Suppose $$\chi$$ takes values in $$(0,\infty)$$ and is trivial on $$G(k)$$. Is $$\chi$$ necessarily unramified?

This is obviously true in the case where $$G(k) \backslash G(\mathbb A)^1$$ is compact, since there are no nontrivial compact subgroups of $$(0,\infty)$$. In general, $$G(k) \backslash G(\mathbb A)^1$$ is not compact, but it does have finite volume.
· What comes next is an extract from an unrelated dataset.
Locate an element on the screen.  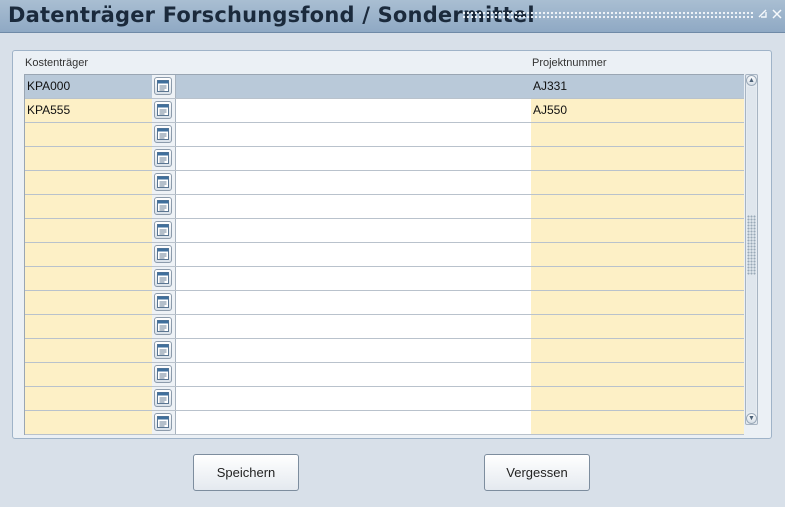
title-bar-grip is located at coordinates (608, 16).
• $k$-rational character ? And why don't you just assume that $G(k)$ is dense in $G(k_v)$ for each $v$. If it is not the case then the relation between $G(k)$ and $G(\Bbb{A})=\prod_v' G(k_v)$ will be much more complicated. – reuns May 20 at 4:00
• How does assuming density simplify things? – D_S May 20 at 4:13

This is true. It follows from the more general fact that if $$G$$ is a unimodular locally compact Hausdorff topological group, and $$H$$ is a discrete subgroup of $$G$$ with $$\operatorname{Vol}(H \backslash G) < \infty$$, then every character $$\chi: G \rightarrow (0,\infty)$$ which is trivial on $$H$$ is trivial on $$G$$.
To prove this, suppose that $$\chi$$ is trivial on $$H$$ but not on $$G$$. Then there is a $$g_0 \in G$$ with $$\rho = \chi(g_0) > 1$$. Let $$U$$ be an open interval containing $$\rho$$ which is bounded away from $$0$$. There exists a sequence of positive integers $$m_1 < m_2 < m_3 < \cdots$$ such that the product sets $$U\rho^{m_i} = U \chi(g_0^{m_i})$$ are disjoint.
$$V_k = \chi^{-1}(U)g_0^{m_k}= \{ g \in G : \chi(g) \in U \rho^{m_k}\}$$
is open, and nonempty since it contains $$g_0^{m_k+1}$$. These preimages are mutually disjoint, and so are their images $$\overline{V_k}$$ in $$H \backslash G$$. In $$H \backslash G$$, the disjoint open sets $$\overline{V_k} : k \in \mathbb N$$ all have positive identical measure, contradicting the assumption that $$H \backslash G$$ has finite measure.